Top of EXERCISE MATERIALS

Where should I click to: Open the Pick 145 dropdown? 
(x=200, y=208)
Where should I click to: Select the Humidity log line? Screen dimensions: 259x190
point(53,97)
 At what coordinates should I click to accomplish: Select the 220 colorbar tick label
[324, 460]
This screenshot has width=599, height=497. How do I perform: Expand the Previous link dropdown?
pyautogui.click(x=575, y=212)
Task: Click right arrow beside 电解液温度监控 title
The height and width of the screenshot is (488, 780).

Bottom of EXERCISE MATERIALS

Every entry above needs to be written out again exactly.

* **TASK RESULT**:
Where should I click to: Open the Pick 145 dropdown? 
(x=200, y=208)
Where should I click to: Select the Humidity log line? Screen dimensions: 259x190
point(53,97)
 At what coordinates should I click to accomplish: Select the 220 colorbar tick label
[324, 460]
This screenshot has width=599, height=497. How do I perform: Expand the Previous link dropdown?
pyautogui.click(x=575, y=212)
Task: Click right arrow beside 电解液温度监控 title
The height and width of the screenshot is (488, 780).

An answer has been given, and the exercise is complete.